Maria Marta, Maria Marta
cuidado, que é farta
a astúcia do mal
não abras a porta à doce cantiga
não espreites sequer
nem medo ou fadiga
te deixem ceder
Que a porta oculta o que ainda não vês
é engano do bruto
e assim tão astuto
é o diabo talvez
Não abras a porta, Maria Marta
que o mal quando entra não sai nunca mais
e de ti não se farta, Maria Marta
e morde e sussurra e lambe e engana
e finge que fala com voz quase humana
e não mais se cala na tua cabeça
bem podes pedir-lhe que um dia emudeça
que o mal e o diabo prometem que sim
mas riem assim que dançam de volta
da Maria Marta
Da Maria Marta
que fica tão farta
da vida tão torta
que entrou pela porta
que a Maria Marta
é Maria morta.
Depois de "Jogos da Raiva" e do "Pianista de Hotel" o escritor Rodrigo Guedes de Carvalho entrou definitivamente para a minha lista de escritores "quero ler tudo o que escreveram". Margarida Espantada apenas veio confirmar que não sai dessa lista tão cedo.
Com (literalmente) a inconfundível voz de RDG ler este livro foi uma experiência diferente. Optei por comprar o audiobook por gostar muito de ouvir histórias e também por querer recompensar a audácia de arriscar num formato tão incompreendido como o audiobook. RGD arriscou e venceu (espero que também em termos de vendas). Admito que de início foi difícil separar o pivô do narrador, foi difícil não ouvir este livro como quem ouve um qualquer período informativo na televisão mas depois de o ter feito consegui ouvir a história, as personagens, a voz de cada uma delas e sempre, sempre, ouvi-las conduzida pela voz do escritor, perito em transmitir-nos exactamente aquilo que pretende. Ouvir um audiobook é, por vezes, fazer um bocadinho de batota. É bem mais fácil perceber o que o escritor nos está a dizer. Especialmente quando é ele que nos narra a história. Batota e um enorme privilégio.o único
Tenho a certeza que nesta altura já sabem que Margarida Espantada é um livro que nos conta a história de uma família, que aborda inúmeros temas importantes e interessantes, por isso nem vou por aí. E acreditem em mim: a leitura será tão mais interessante quanto menos souberem sobre o que fala este livro.
Nem sei porque esperava, no princípio, uma história leve e breve mas terá sido por não ter pensado em que escreveu o livro.

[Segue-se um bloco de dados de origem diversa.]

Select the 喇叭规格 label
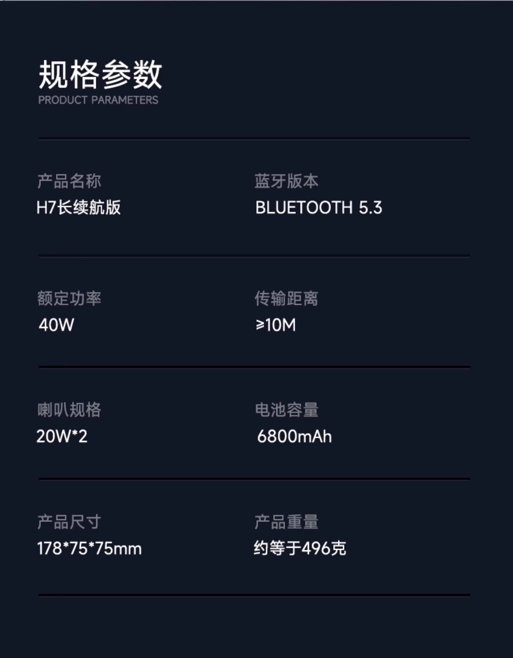point(69,410)
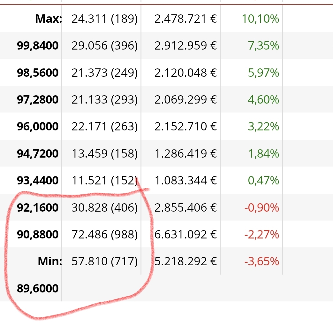Select volume cell 72.486 (988)

104,235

RGC não escreve apenas por escrever, não escreve nem de forma leve, nem de forma simples. Não me interpretem mal, não é nada difícil ler este livro. Lê-se de um fôlego e tem uma linguagem bastante acessível. Mas não nos conta a história de uma forma linear, obriga-nos a pensar, a imaginar, a achar que percebemos tudo para perceber que não é bem assim, que a vida não é a preto e branco, tem todas as cores possíveis, na ficção como na realidade.
O único defeito que aponto a este livro é um certo paternalismo (em algumas frases do livro que me fizeram revirar os olhos) ou se é a transposição da minha percepção do jornalista para o escritor. Mas não foi isso que prejudicou a leitura deste livro.

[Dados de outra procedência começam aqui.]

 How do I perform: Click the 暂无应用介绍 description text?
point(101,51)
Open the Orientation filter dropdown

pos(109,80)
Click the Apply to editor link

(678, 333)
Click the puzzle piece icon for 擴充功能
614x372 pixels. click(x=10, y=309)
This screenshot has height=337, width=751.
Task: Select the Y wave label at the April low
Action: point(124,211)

Não posso deixar de referir as piscadelas de olho aos seus leitores com a presença de personagens como a Ana Teresa ou a cena no Hotel Mirage. Acho muita piada a estes cruzamentos (lembro-me perfeitamente quando, numa releitura e pela primeira vez enquanto leitora, percebi uma ligação que me deixou encantada).
Arrisquem, oiçam o Margarida Espantada (ou leiam o livro, é como quiserem).